# What is being asked
Extract everything in the entries below from the line containing "Open the Download page tab" down to the last line, and repeat those lines exactly.

# Element and text position data
··········
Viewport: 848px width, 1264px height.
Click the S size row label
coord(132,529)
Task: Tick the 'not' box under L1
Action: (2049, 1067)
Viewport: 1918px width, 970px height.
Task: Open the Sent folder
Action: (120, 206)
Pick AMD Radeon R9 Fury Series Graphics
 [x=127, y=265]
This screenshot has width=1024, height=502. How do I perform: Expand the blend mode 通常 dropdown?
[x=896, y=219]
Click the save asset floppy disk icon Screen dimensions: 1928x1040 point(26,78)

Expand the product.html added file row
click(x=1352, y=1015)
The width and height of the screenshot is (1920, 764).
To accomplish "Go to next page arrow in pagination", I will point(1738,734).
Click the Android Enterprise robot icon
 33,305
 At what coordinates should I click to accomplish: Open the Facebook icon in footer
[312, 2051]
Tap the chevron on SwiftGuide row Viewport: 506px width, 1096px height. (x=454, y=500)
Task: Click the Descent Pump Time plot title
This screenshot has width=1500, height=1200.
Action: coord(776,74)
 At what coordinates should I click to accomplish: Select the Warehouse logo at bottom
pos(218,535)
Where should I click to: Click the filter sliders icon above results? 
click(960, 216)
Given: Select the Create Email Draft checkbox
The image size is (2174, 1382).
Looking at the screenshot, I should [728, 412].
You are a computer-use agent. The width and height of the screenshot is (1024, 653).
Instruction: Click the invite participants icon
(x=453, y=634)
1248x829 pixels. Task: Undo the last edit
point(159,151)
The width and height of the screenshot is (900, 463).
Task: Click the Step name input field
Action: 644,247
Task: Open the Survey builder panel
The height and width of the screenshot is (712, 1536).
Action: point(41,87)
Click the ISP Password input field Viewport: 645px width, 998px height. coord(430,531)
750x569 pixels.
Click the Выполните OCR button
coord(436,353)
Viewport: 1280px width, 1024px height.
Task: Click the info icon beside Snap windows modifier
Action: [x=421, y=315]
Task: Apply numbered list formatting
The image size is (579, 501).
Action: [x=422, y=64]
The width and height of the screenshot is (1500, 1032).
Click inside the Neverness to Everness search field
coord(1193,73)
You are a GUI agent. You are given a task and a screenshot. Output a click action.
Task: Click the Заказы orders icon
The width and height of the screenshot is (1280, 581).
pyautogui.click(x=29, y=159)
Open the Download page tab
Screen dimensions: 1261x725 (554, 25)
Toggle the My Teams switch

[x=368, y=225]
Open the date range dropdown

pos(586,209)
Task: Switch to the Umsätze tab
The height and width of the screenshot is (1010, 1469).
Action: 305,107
··········
# Result below
Open the Download page tab
Screen dimensions: 1261x725 (554, 25)
Toggle the My Teams switch

[x=368, y=225]
Open the date range dropdown

pos(586,209)
Task: Switch to the Umsätze tab
The height and width of the screenshot is (1010, 1469).
Action: 305,107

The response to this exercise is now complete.